The Big One: 1M Context
Agents running Claude Opus 4.6 or Sonnet can now opt into Anthropic's 1-million-token context window by setting params.context1m: true in their model config. Under the hood, OpenClaw maps this to the anthropic-beta: context-1m-2025-08-07 header. No API key changes, no new endpoints — just a boolean and a dramatically longer memory.
For agents that process large codebases, ingest entire document sets, or simply refuse to forget what happened three hours ago, this is the feature that matters. The caveat: it's opt-in and beta-flagged, which means Anthropic reserves the right to change pricing or behavior. Use it. Just know the fine print exists.
The same release also adds first-class support for Anthropic Sonnet 4.6 (anthropic/claude-sonnet-4-6), with a forward-compatibility fallback for providers whose catalogs haven't caught up yet. If your upstream still only knows Sonnet 4.5, OpenClaw handles the mapping silently.
iOS Gets Serious
Three Talk Mode improvements from contributor @zeulewan make the iOS app feel less like a demo and more like a daily driver:
- Background Listening keeps Talk Mode active when the app is backgrounded. Off by default — your battery will thank you for the opt-in.
- Voice Directive Hints can now be toggled off, saving tokens when you're not using ElevenLabs voice-switching.
- Barge-in hardening disables interrupt-on-speech when output routes through the built-in speaker, fixing the maddening loop where TTS audio triggers its own interruption.
The biggest iOS addition is a Share Extension (#19424) from @mbelinky). Hit share on any URL, text, or image in iOS, pick OpenClaw, and it goes straight to your agent. No app-switching, no copy-paste choreography.

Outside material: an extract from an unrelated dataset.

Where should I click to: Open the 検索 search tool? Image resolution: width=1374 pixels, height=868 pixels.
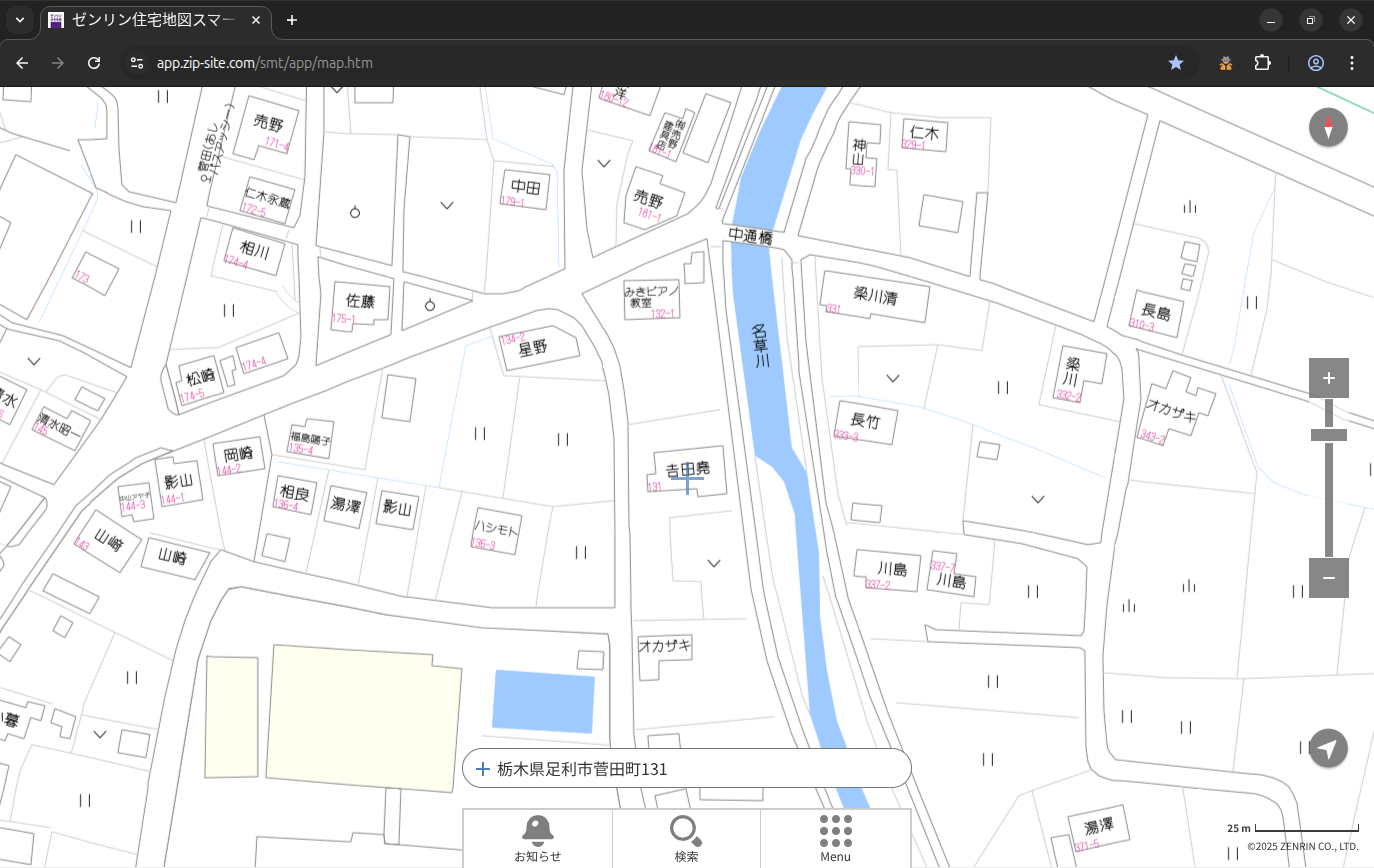686,838
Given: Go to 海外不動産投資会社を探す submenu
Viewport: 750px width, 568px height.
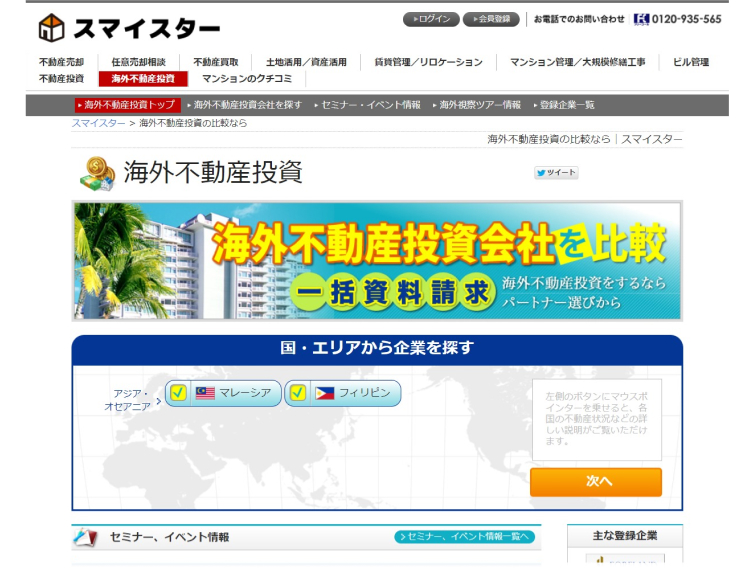Looking at the screenshot, I should click(x=247, y=105).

Messaging: Streaming, Reactions, Buttons
Slack gets native text streaming via chat.startStream (#9972) — messages now appear token-by-token instead of arriving as a complete wall of text. Enabled by default with graceful fallback.
Telegram picks up inline button styles (primary, success, danger) from @obviyus and — finally — surfaces user reactions as system events (#10075). Your agent can now know when someone heart-reacted to its message. Whether it should care is a philosophical question left to the prompt engineer.
Discord gets reusable interactive components, per-button user allowlists, and native /exec command options with autocomplete. All three from @thewilloftheshadow, who appears to be on a personal mission to make Discord's bot API less painful.
iMessage adds reply-to targeting. Mattermost gets emoji reactions. The messaging surface coverage continues to widen.
Subagents and Cron
The /subagents spawn command (#18218) lets you deterministically launch subagents from chat instead of relying on the agent to decide when spawning is appropriate. Spawned subagents now carry source context in their task messages, which means they stop asking "who sent this?" when the answer was in the message that created them.
The cron system gets webhook delivery as a first-class mode, deterministic stagger for top-of-hour schedules (no more 47 agents hitting an API at exactly :00), and per-run usage telemetry (#18172) so you can finally audit which cron job is burning your token budget.
Everything Else
The changelog runs deep. Memory search gets an FTS fallback with query expansion. The browser tool accepts custom Chrome launch args. Skill file paths in system prompts get compacted with ~ prefixes to save tokens. Docker images can pre-install Chromium at build time. The web tools gain URL allowlists. And llms.txt discovery is now enabled by default.
On the fix side, reply threading gets a comprehensive overhaul — replies now stay attached to the correct message across streamed chunks, split deliveries, and every messaging surface from iMessage to Matrix. Subagent context management gets smarter truncation to prevent context-window overflow crashes, and the read tool scales its output budget to the model's context window.
72 contributors. One release. The project shows no signs of slowing down, OpenAI acquisition or not.
Update: openclaw gateway update.run or npm update -g openclaw.